NYPD Can Stop People From Filming Inside Stations, Court Says

June 23, 2026, 3:04 PM UTC

The New York City Police Department can prohibit people from video recording law enforcement activities inside police stations, the state’s Court of Appeals ruled Tuesday.

There is no private right to record inside police stationhouses or their public lobbies, Judge Jenny Rivera said for the unanimous court.

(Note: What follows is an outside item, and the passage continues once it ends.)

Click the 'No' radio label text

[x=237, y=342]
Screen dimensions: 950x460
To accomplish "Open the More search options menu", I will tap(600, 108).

It’s the first decision to reckon with whether the state’s right-to-record law and a similar New York City law allow people—such as plaintiff SeanPaul Reyes, a YouTuber—to record inside police stations despite a NYPD policy forbidding any video recording inside its facilities.

“Permitting members of the public to record events and individuals in precinct lobbies would violate the privacy interests of crime victims, witnesses, confidential informants, and undercover officers,” she said, also noting that recordings could “jeopardize officers’ strategic responses to criminal activity.”

The laws don’t impose any limitation on where the right to record police activity may be exercised, “providing the who, what, and when but not the where,” Rivera said. “This silence renders both RTRAs ambiguous as to whether the right to record applies in police stationhouses, including publicly accessible precinct lobbies.”

The US Court of Appeals for the Second Circuit asked the state’s high court to opine on the issue as part of a federal case in which Reyes, who runs a YouTube account called Long Island Audit, sued the city for blocking him from recording at two different precincts. Reyes was granted a preliminary injunction in 2023 blocking the NYPD from enforcing its prohibition on recording police activities in publicly accessible areas of its precinct lobbies.

The city argued that if the two laws are found to supersede the NYPD’s recording restrictions, people could record others in their own homes if the police are present, as well as in courthouses, jails, medical facilities, and homeless shelters. T

The NYPD, the city wrote in its brief, has “exercised its authority as a premises owner to forbid members of the public from recording” inside stations.

LatinoJustice PRLDEF represents Reyes.

The case is Reyes v. City of New York, N.Y., No. CTQ-2025-00004, 6/23/26.